## Your instructions:
How many lines of the data below contain the string "click"? Reply with the number alone.

— Start Source data —

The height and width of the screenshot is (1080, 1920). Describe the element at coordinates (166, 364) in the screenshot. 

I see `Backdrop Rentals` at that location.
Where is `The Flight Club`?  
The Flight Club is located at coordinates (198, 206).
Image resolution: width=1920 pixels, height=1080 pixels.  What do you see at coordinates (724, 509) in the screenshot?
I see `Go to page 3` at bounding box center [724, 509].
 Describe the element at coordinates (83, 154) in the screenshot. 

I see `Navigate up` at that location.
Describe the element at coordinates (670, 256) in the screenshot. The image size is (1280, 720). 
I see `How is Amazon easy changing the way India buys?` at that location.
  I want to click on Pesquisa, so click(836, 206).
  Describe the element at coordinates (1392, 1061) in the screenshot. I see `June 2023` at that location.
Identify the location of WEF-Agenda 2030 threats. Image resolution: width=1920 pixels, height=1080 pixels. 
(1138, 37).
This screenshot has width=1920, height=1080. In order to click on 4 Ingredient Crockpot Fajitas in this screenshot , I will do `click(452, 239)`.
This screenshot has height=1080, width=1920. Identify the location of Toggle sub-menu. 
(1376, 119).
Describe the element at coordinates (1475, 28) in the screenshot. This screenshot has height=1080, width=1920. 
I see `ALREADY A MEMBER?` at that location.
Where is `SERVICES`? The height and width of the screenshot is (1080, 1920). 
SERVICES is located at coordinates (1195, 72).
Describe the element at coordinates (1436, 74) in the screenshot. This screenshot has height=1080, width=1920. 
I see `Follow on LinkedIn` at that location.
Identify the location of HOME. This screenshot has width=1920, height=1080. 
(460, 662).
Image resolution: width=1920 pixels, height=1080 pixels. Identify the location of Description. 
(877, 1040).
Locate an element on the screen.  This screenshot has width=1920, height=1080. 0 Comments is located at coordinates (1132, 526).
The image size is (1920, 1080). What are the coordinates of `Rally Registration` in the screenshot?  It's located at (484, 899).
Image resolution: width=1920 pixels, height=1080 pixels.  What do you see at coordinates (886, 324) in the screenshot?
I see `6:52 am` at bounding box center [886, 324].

— End Source data —

## Written reply:
2